Required work » Print each record below word for word.

[[ Information provided, beginning ]]

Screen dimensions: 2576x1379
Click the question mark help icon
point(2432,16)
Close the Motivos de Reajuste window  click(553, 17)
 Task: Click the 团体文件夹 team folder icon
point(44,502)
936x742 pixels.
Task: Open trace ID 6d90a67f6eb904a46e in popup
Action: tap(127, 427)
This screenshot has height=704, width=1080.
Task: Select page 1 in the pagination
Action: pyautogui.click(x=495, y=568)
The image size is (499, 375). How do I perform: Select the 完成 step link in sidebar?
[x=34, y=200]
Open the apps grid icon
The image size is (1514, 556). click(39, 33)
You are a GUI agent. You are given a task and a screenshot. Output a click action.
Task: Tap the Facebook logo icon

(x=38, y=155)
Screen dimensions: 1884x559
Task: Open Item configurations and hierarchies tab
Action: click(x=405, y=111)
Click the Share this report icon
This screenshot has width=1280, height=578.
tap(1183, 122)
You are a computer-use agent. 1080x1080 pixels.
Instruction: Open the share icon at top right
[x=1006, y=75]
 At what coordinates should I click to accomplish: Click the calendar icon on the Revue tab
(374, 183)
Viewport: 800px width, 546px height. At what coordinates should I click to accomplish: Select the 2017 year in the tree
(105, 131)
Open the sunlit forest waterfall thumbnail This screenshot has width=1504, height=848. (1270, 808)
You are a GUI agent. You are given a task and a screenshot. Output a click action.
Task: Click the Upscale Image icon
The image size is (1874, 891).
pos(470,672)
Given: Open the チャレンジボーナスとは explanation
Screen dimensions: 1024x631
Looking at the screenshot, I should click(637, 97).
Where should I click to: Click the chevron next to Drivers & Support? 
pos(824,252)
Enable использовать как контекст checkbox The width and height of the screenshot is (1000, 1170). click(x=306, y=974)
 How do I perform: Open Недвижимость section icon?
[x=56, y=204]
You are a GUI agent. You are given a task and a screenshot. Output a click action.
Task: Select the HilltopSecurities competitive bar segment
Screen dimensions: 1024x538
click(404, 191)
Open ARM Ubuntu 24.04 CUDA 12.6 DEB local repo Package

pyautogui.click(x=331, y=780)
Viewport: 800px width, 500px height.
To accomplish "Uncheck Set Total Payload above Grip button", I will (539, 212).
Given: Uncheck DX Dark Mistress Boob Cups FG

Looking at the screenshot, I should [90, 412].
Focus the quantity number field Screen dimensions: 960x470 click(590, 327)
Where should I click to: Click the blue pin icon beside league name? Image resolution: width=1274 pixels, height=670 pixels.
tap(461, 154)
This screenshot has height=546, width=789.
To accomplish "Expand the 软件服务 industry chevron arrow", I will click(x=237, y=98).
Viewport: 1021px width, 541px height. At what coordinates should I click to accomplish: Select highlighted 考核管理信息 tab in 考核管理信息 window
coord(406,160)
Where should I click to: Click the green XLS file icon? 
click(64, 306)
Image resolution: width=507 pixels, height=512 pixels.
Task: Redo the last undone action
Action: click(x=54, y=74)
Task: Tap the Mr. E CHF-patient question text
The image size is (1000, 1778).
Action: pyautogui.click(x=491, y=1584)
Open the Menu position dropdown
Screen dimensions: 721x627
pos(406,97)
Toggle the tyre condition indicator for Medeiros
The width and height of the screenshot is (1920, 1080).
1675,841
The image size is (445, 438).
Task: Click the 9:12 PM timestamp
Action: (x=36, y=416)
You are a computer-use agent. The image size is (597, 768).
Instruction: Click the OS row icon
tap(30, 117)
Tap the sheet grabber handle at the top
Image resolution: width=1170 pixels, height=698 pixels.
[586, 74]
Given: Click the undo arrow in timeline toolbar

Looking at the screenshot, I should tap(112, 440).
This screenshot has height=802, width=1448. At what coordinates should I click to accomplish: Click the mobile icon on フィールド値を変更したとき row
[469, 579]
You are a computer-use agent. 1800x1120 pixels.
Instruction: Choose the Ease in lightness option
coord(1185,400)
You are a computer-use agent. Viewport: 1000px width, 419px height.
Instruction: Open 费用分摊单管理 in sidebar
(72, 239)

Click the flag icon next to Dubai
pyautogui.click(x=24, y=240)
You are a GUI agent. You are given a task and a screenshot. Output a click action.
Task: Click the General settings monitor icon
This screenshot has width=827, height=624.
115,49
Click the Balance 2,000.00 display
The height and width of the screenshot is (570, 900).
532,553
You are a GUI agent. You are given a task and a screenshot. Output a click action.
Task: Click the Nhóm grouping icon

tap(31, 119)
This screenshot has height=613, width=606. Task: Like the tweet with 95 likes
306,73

[[ Information provided, end ]]

Result of the task »
Screen dimensions: 2576x1379
Click the question mark help icon
point(2432,16)
Close the Motivos de Reajuste window  click(553, 17)
 Task: Click the 团体文件夹 team folder icon
point(44,502)
936x742 pixels.
Task: Open trace ID 6d90a67f6eb904a46e in popup
Action: tap(127, 427)
This screenshot has height=704, width=1080.
Task: Select page 1 in the pagination
Action: pyautogui.click(x=495, y=568)
The image size is (499, 375). How do I perform: Select the 完成 step link in sidebar?
[x=34, y=200]
Open the apps grid icon
The image size is (1514, 556). click(39, 33)
You are a GUI agent. You are given a task and a screenshot. Output a click action.
Task: Tap the Facebook logo icon

(x=38, y=155)
Screen dimensions: 1884x559
Task: Open Item configurations and hierarchies tab
Action: click(x=405, y=111)
Click the Share this report icon
This screenshot has width=1280, height=578.
tap(1183, 122)
You are a computer-use agent. 1080x1080 pixels.
Instruction: Open the share icon at top right
[x=1006, y=75]
 At what coordinates should I click to accomplish: Click the calendar icon on the Revue tab
(374, 183)
Viewport: 800px width, 546px height. At what coordinates should I click to accomplish: Select the 2017 year in the tree
(105, 131)
Open the sunlit forest waterfall thumbnail This screenshot has width=1504, height=848. (1270, 808)
You are a GUI agent. You are given a task and a screenshot. Output a click action.
Task: Click the Upscale Image icon
The image size is (1874, 891).
pos(470,672)
Given: Open the チャレンジボーナスとは explanation
Screen dimensions: 1024x631
Looking at the screenshot, I should click(637, 97).
Where should I click to: Click the chevron next to Drivers & Support? 
pos(824,252)
Enable использовать как контекст checkbox The width and height of the screenshot is (1000, 1170). click(x=306, y=974)
 How do I perform: Open Недвижимость section icon?
[x=56, y=204]
You are a GUI agent. You are given a task and a screenshot. Output a click action.
Task: Select the HilltopSecurities competitive bar segment
Screen dimensions: 1024x538
click(404, 191)
Open ARM Ubuntu 24.04 CUDA 12.6 DEB local repo Package

pyautogui.click(x=331, y=780)
Viewport: 800px width, 500px height.
To accomplish "Uncheck Set Total Payload above Grip button", I will (539, 212).
Given: Uncheck DX Dark Mistress Boob Cups FG

Looking at the screenshot, I should [90, 412].
Focus the quantity number field Screen dimensions: 960x470 click(590, 327)
Where should I click to: Click the blue pin icon beside league name? Image resolution: width=1274 pixels, height=670 pixels.
tap(461, 154)
This screenshot has height=546, width=789.
To accomplish "Expand the 软件服务 industry chevron arrow", I will click(x=237, y=98).
Viewport: 1021px width, 541px height. At what coordinates should I click to accomplish: Select highlighted 考核管理信息 tab in 考核管理信息 window
coord(406,160)
Where should I click to: Click the green XLS file icon? 
click(64, 306)
Image resolution: width=507 pixels, height=512 pixels.
Task: Redo the last undone action
Action: click(x=54, y=74)
Task: Tap the Mr. E CHF-patient question text
The image size is (1000, 1778).
Action: pyautogui.click(x=491, y=1584)
Open the Menu position dropdown
Screen dimensions: 721x627
pos(406,97)
Toggle the tyre condition indicator for Medeiros
The width and height of the screenshot is (1920, 1080).
1675,841
The image size is (445, 438).
Task: Click the 9:12 PM timestamp
Action: (x=36, y=416)
You are a computer-use agent. The image size is (597, 768).
Instruction: Click the OS row icon
tap(30, 117)
Tap the sheet grabber handle at the top
Image resolution: width=1170 pixels, height=698 pixels.
[586, 74]
Given: Click the undo arrow in timeline toolbar

Looking at the screenshot, I should tap(112, 440).
This screenshot has height=802, width=1448. At what coordinates should I click to accomplish: Click the mobile icon on フィールド値を変更したとき row
[469, 579]
You are a computer-use agent. 1800x1120 pixels.
Instruction: Choose the Ease in lightness option
coord(1185,400)
You are a computer-use agent. Viewport: 1000px width, 419px height.
Instruction: Open 费用分摊单管理 in sidebar
(72, 239)

Click the flag icon next to Dubai
pyautogui.click(x=24, y=240)
You are a GUI agent. You are given a task and a screenshot. Output a click action.
Task: Click the General settings monitor icon
This screenshot has width=827, height=624.
115,49
Click the Balance 2,000.00 display
The height and width of the screenshot is (570, 900).
532,553
You are a GUI agent. You are given a task and a screenshot. Output a click action.
Task: Click the Nhóm grouping icon

tap(31, 119)
This screenshot has height=613, width=606. Task: Like the tweet with 95 likes
306,73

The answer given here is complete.